Rural African-American teens face a future with high rates of chronic disease. Combined with limited opportunities for job growth and health care, these factors lead youth to grasp the first opportunity to leave their hometowns and seek employment elsewhere, often landing in low-paying, low-skill service jobs. A new study at the UNC Center for Health Promotion and Disease Prevention seeks to help engage youth in overcoming these challenges by creating entrepreneurial opportunities through rebuilding local food systems.
The Faith, Farming, and the Future project, recently funded by the National Institutes of Health, will work with four churches in rural Warren County, located in northeastern North Carolina, to form youth action teams to identify critical challenges and opportunities in the local food and agriculture system. Business leaders and youth empowerment experts will coach these teams to develop innovative solutions to improve healthy food access and physical activity through entrepreneurial efforts. The 2-year project will receive approximately $400,000 to conduct the research.
“We hope that this project will help to identify ways to re-build the local food system through agriculture,” said Molly De Marco, a co-investigator on the study. “The area was once a thriving farm community, but changes in farming policy, discrimination against black farmers and waning interest from young people to tend their families’ farms have led to a big gap between family farms and youth.”

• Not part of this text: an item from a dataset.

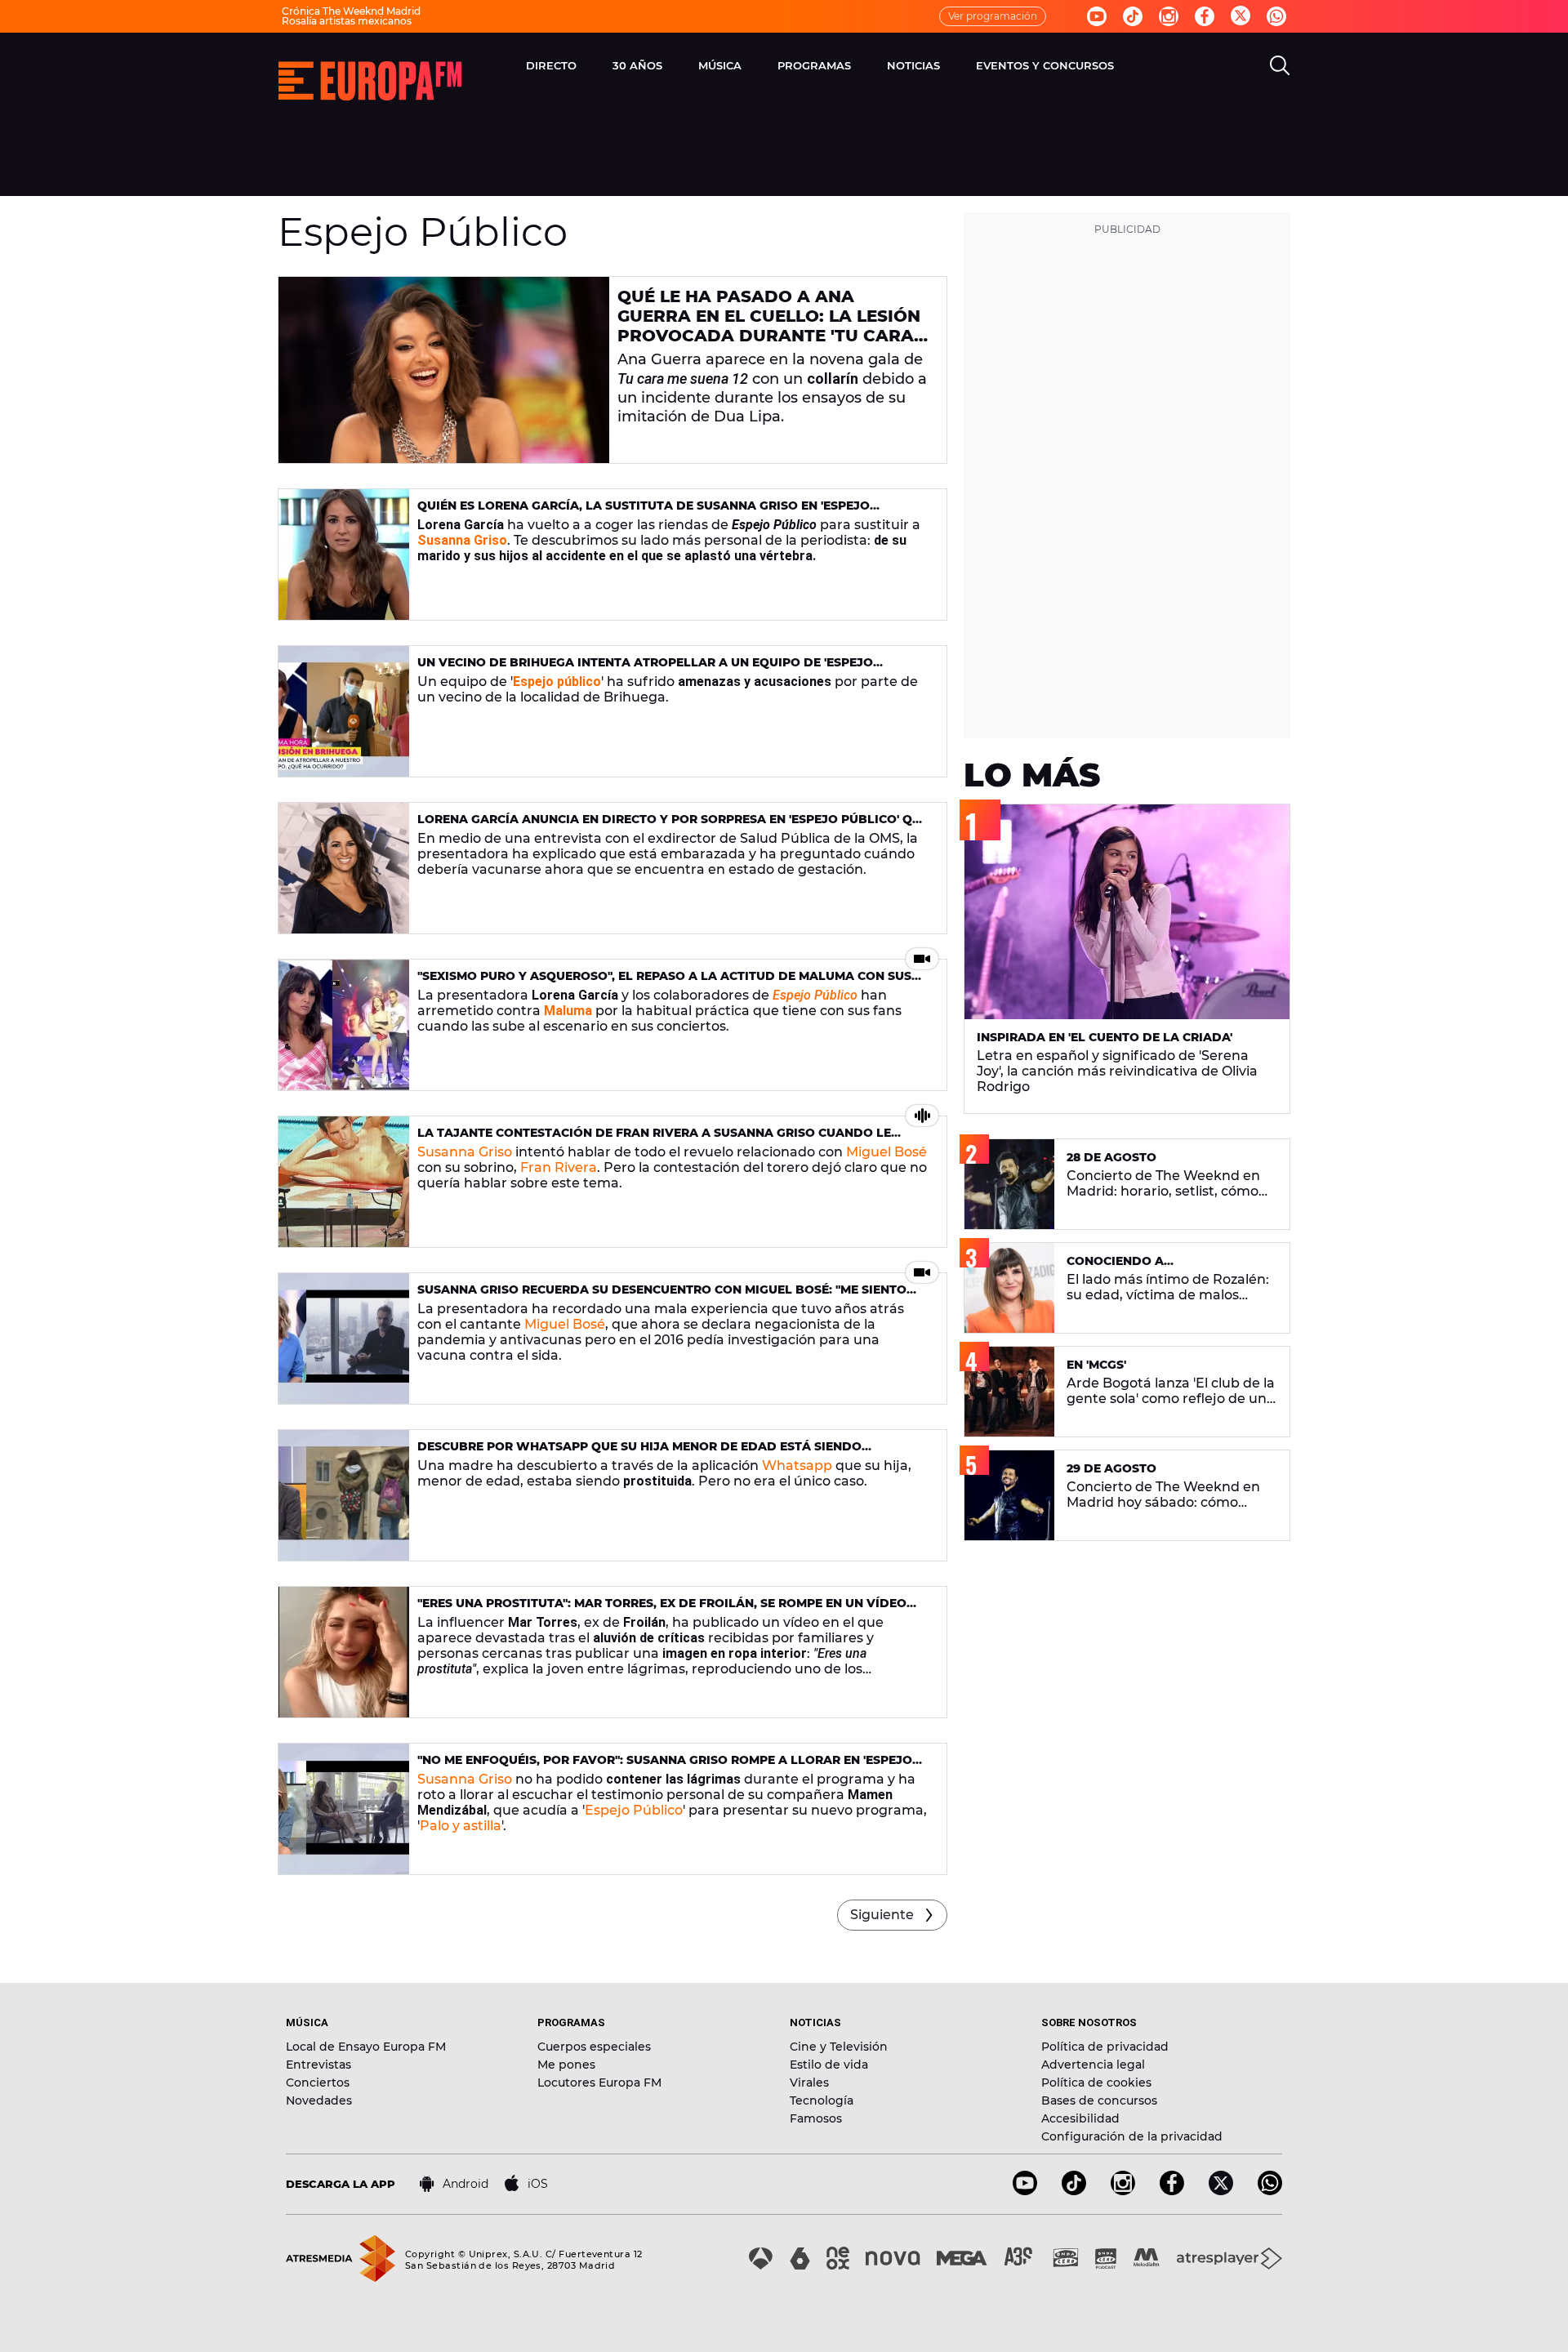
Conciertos (318, 2082)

The focus on rebuilding the local food system is a new approach to addressing health disparities caused by rural poverty. Ironically, rural Americans in agricultural areas often have less access to healthy foods, while available jobs for youth may be limited to fast food restaurants and other low-skill jobs in the service sector.
“It may be a stretch to think we can engage rural youth in a form of employment many have been trying to escape for generations,” said Alice Ammerman, principal investigator of the study, director of HPDP and professor of nutrition at the UNC Gillings School of Global Public Health. “However, addressing the critical social, health and economic issues facing rural youth requires a new way of thinking. The groundswell of interest in local food and environmental sustainability has created new opportunities for many. It seems only fair that these opportunities be extended to the descendants of those who provided the backbone of agriculture early in our country’s history but have too often been denied the benefits.”
The research team will partner with churches to help build on the strong connections these organizations already have in the community. They will also use a community-based participatory research approach to include the youth and their families as partners in developing the project. Ammerman and De Marco have already formed a partnership with Coley Springs Missionary Baptist church and Rev. William Kearney to build a church garden, which received an enthusiastic response from the community.
“Addressing health disparities without considering the underlying social determinants of health seems doomed to failure,” said Ammerman. “Lecturing youth about what they should eat as an approach to reversing obesity is also an unlikely solution. We think taking this combined approach is an innovative way to approach a major problem facing our youth.”
The project team will begin their work by recruiting youth and adult mentors in the coming months, then building from meetings with those participants for next steps.